Tuesday, April 4, 2017

Moscow Won’t Be ‘Feeding the Caucasus’ Anymore, Kuznetsov Says

Paul Goble

            Staunton, April 4 – Lev Kuznetsov, the Russian minister for the North Caucasus, has told officials in that region that Moscow no longer has sufficient resources in its budget to continue to “feed the Caucasus” anymore and that the republics there will have to make their own way, a message that is sure to trigger problems in that region and more generally.

            Anton Chablin, a journalist for Svobodnaya pressa, says that Kuznetsov has told North Caucasus officials that 2016 was a good year for the region: investments, tourism and industrial production are up while unemployment has declined by 17 percent from the year before (from 168,000 to 144,000) (svpressa.ru/economy/article/169726/).

            The minister conceded that unemployment in the region nonetheless remains more than twice as high as for Russia as a whole, 11 percent as compared to 5.5 percent, a major driver in causing people from that region to seek work elsewhere.

            At the same time, Kuznetsov pointed out that “the North Caucasus today is the absolute leader in the country on a single indicator – demographic. Last year, infant and maternal mortality continued to fall, while the number of children born rose to 15.9 per 1000 and the natural growth rate to 8.1 per 1,000, figures far higher than for other parts of Russia.

            Given this “demographic explosion,” the minister said, it is now time to begin thinking about “where [these young people] will be able to find work” and the likelihood that it will be outside of the region if conditions continue as they are. But that must change, Kuznetsov told the regional officials.

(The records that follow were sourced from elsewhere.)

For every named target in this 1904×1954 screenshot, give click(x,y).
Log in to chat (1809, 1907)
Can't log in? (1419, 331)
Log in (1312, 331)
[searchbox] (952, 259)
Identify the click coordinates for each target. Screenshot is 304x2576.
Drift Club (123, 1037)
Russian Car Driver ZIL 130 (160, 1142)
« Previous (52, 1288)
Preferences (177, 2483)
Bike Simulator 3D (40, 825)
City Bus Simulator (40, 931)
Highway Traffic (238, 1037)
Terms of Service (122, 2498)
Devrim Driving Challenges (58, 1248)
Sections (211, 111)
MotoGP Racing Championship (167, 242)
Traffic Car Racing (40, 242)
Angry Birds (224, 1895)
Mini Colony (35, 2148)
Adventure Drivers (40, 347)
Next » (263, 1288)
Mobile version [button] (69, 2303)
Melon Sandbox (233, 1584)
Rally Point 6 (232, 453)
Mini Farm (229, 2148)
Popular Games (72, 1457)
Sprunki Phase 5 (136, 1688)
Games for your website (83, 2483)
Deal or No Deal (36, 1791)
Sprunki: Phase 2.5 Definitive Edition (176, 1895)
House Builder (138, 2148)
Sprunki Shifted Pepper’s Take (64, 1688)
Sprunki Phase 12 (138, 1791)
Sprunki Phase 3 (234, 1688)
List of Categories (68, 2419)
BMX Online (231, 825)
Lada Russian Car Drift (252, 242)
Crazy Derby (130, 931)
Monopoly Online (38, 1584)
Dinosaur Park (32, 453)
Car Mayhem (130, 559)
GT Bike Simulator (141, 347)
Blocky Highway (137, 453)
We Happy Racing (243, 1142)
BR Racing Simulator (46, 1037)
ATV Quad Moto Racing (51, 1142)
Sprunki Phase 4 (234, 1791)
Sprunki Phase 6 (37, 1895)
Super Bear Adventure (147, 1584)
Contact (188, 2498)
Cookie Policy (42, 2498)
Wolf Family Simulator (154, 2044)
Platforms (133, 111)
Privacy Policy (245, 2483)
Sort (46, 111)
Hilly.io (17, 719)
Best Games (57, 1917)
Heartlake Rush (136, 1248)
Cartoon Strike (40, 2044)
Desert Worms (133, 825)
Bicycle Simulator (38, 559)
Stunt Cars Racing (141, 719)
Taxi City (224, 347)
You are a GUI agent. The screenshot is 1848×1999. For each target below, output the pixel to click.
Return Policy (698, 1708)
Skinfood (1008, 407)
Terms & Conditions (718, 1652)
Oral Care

            “In 2017,” Chablin reports his saying, “subsidies for the development of the Caucasus were reduced in a major way. Given that the situation in the Caucasus has so improved … this means that [the republics there] must begin to deal with the situation on their own” rather than waiting for money from Moscow.

            In the future, given the budgetary realities, Kuznetsov said, any such assistance from the center “will be sharply reduced.” That means the republics must work more on their own, attracting investment and developing workplaces for their burgeoning population, a serious challenge for them all.

            At the ministerial collegium meeting in Essentuki, only federal subject heads showed up to hear Kuznetsov’s words. The leaders of Chechnya, Daghestan and Kabardino-Balkaria sent more junior officials.  “Apparently,” Chablin says, they felt that they had “some other more important affairs.” But they may soon decide otherwise.

            Nikolay Silayev, a specialist on the Caucasus at MGIMO, tells Chablin that “the bureaucrats of the Caucasus are going to have to adapt to new conditions,” ones in which they and not Moscow will be responsible for developing the investment climate and ensuring that money they raise in the private sector is spend in ways that their populations need.

            At the same time, Silayev continues, “the size of the subsidies from the federal budget will not be reflected directly in the domestic situation,” because these are about infrastructure rather than about paying social welfare costs and the salaries of officials.  And the outflow of young people will continue because the North Caucasus will remain poor and overpopulated.

            Fighting such an outflow, he says, is “a false goal: they must learn to administer it.”

            Silayev may be overly optimistic given that money is fungible and any significant cut in subsidies from Moscow will affect what the governments in the North Caucasus can do across the board. At the very least, less money from Moscow will make it harder for the regimes there to maintain social peace at a time when tensions appear to be rising for other reasons.